ADR-0087 — Story-phase test integration : tests are first-class artefacts of every ADR-81 transition + explicit committee verdict at every gate¶
Status: accepted (committee plan_review session 94aa2881 PASSED 2026-05-06 ; ratified together with the S03 architecture dossier per the same gate ; structurally extends ADR-68 committee scope and ADR-81 8-state Story workflow)
Date: 2026-05-06
Introduced by: CVN-N015-EA-S03 / GH issue #838 / OP wp#118
Ratifies: S01 strategy doc §11 strategic invariant + S02 requirements F7 + U7 + S03 architecture §6 mechanism
Extends: ADR-68 (committee = default review channel) ; ADR-81 (8-state Story workflow)
Context¶
CVNTrade has historically treated tests as "the phase that follows code" — a backlog of tickets the operator chases after each Story merges. Test debt accumulates silently ; closed Stories ship without a record of WHAT was tested ; an audit reviewer 6 months later cannot reconstruct whether a code path was tested at the time of an incident (S02 U6).

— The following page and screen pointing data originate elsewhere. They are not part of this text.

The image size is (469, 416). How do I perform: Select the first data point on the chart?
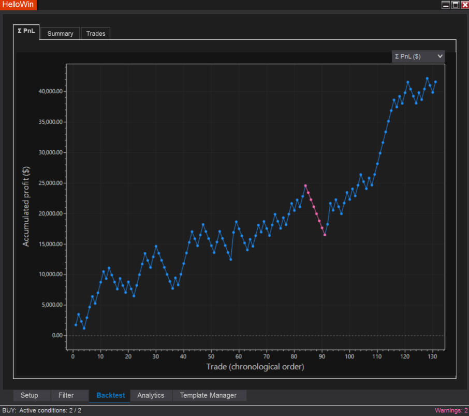(x=76, y=325)
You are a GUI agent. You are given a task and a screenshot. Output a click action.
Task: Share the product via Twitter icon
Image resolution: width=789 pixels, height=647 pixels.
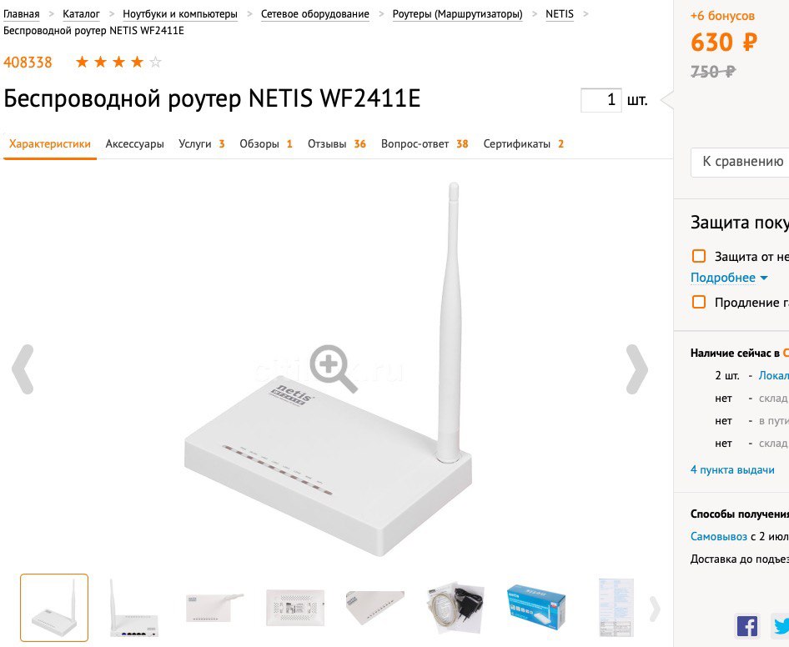pos(781,626)
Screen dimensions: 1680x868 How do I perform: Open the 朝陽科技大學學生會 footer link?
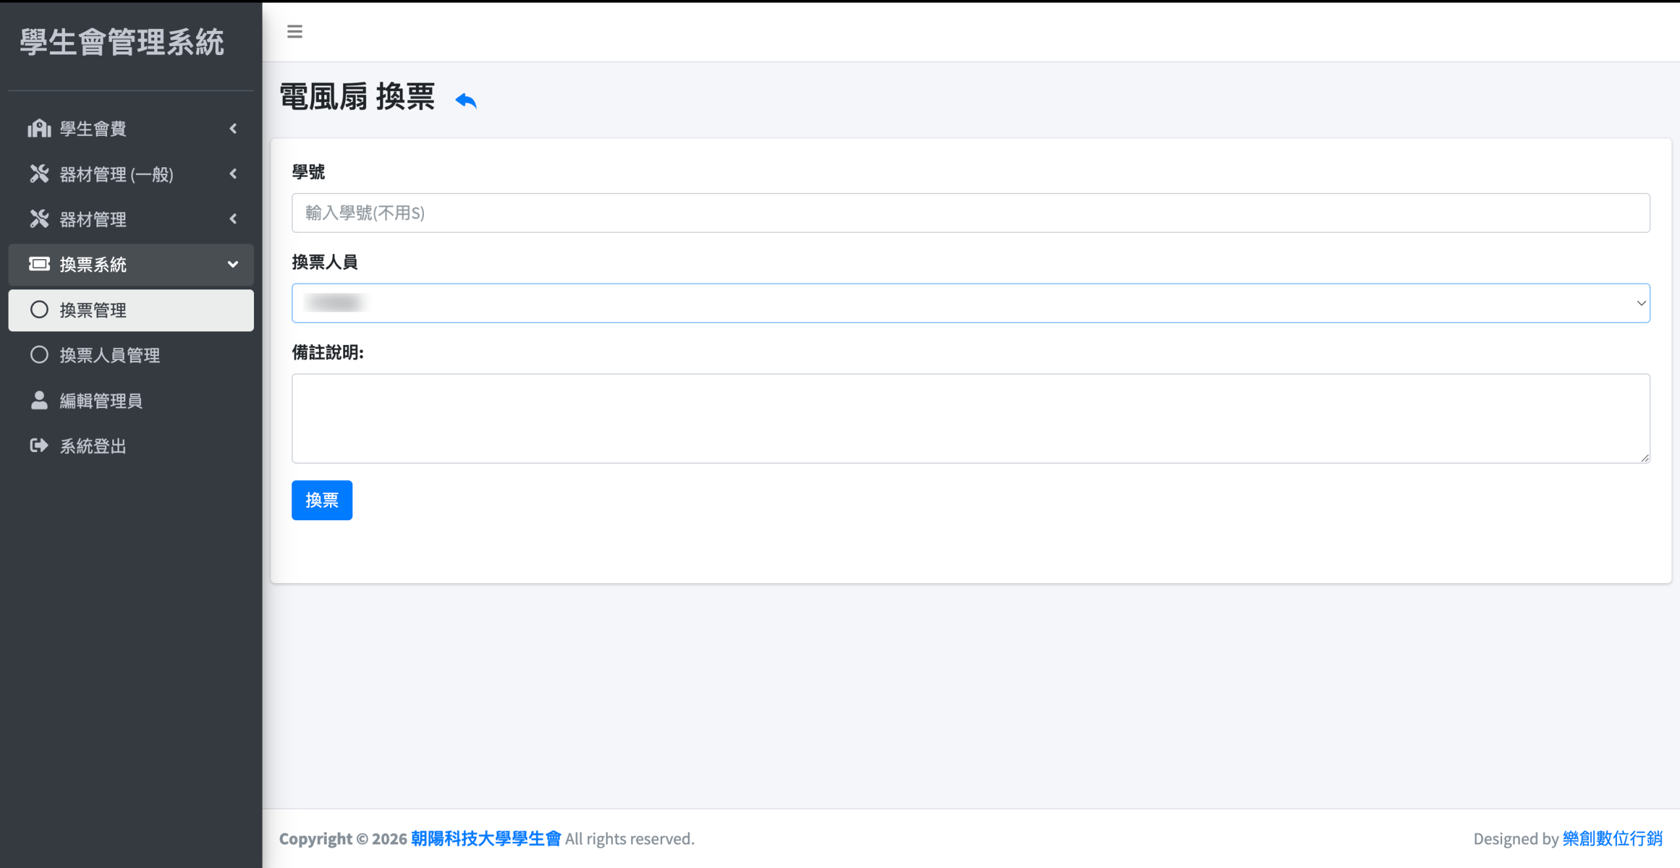pyautogui.click(x=486, y=838)
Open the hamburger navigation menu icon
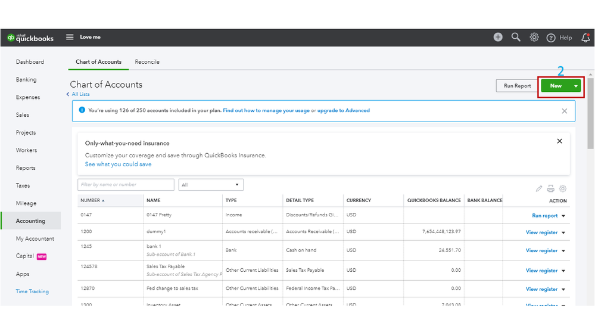Screen dimensions: 595x335 pyautogui.click(x=70, y=37)
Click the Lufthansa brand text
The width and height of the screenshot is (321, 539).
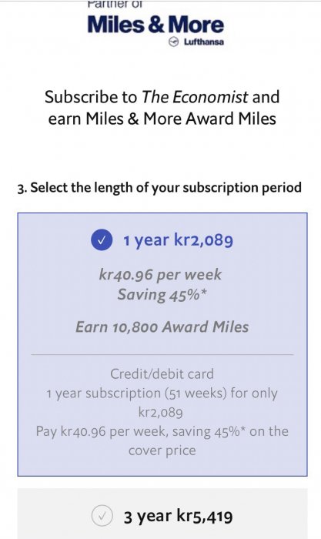click(x=204, y=42)
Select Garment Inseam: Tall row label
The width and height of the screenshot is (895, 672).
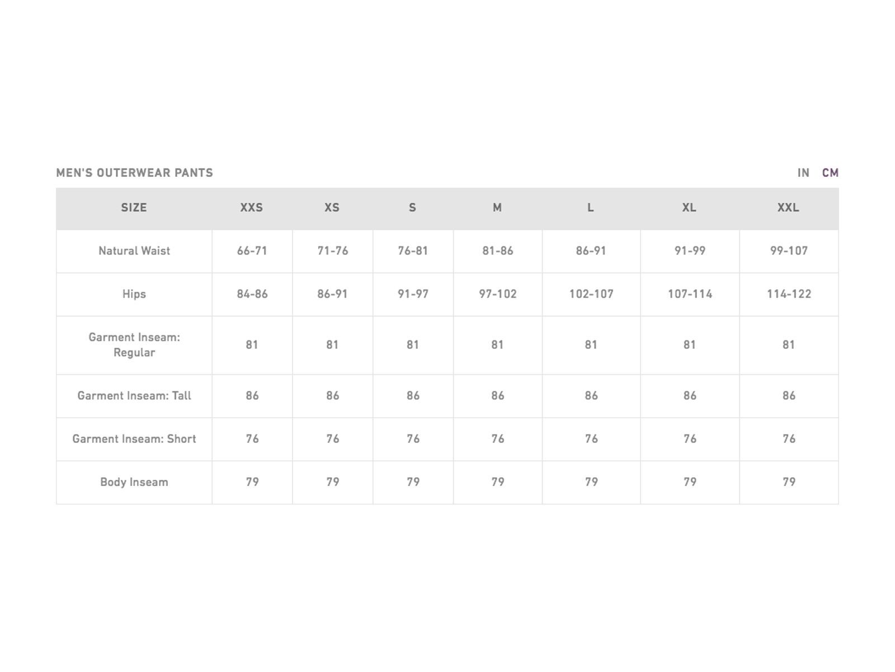tap(134, 396)
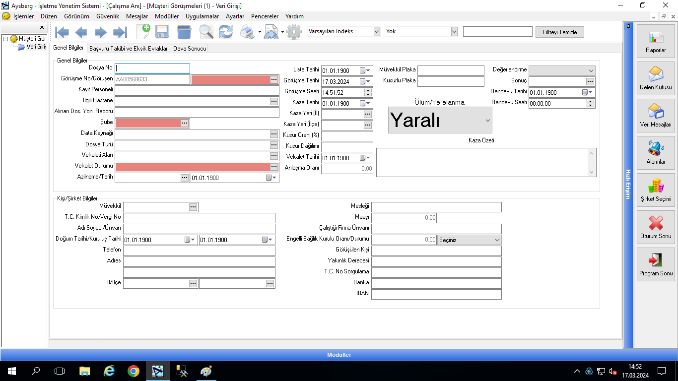Expand the Ölüm/Yaralanma dropdown
This screenshot has width=678, height=381.
[x=487, y=121]
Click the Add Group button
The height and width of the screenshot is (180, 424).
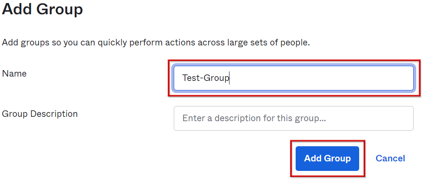tap(327, 158)
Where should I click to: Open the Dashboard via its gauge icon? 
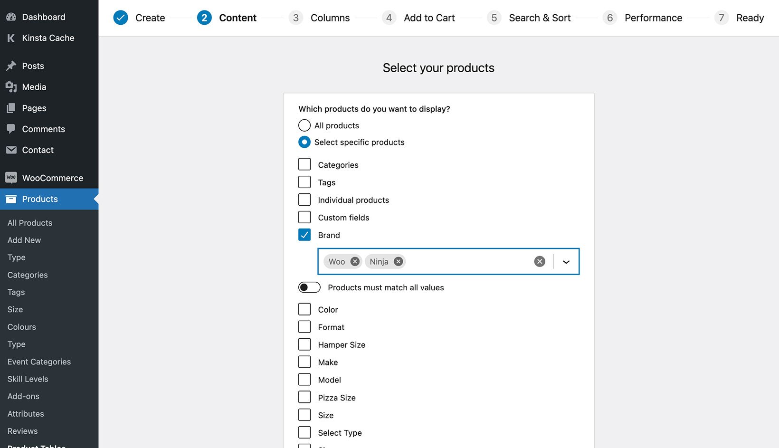pos(11,17)
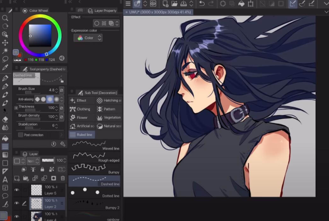Toggle visibility of Layer 2

[x=17, y=203]
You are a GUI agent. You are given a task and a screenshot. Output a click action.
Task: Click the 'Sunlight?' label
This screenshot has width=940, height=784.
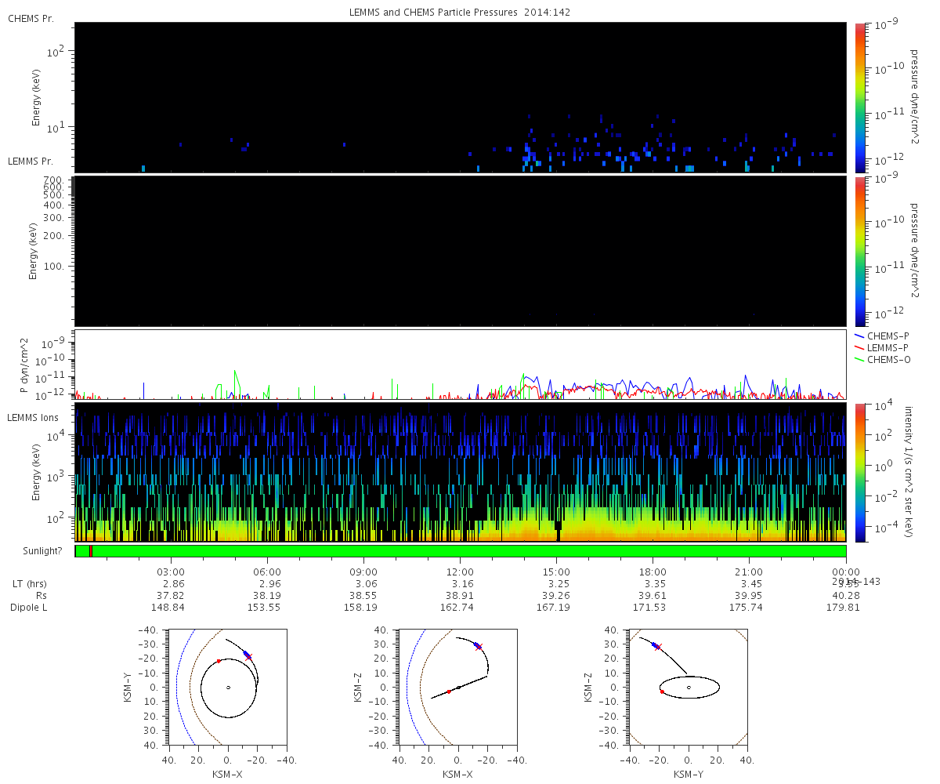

S01's test strategy (PR #852 §11) names the fix : tests are first-class artefacts of every ADR-81 transition, NOT a separate phase. Every gate the operator passes through carries a test deliverable ; every committee session validates that deliverable's presence + quality ; every closure pins the (test_sha, dataset_sha, run_id) triples that proved each acceptance criterion immutably.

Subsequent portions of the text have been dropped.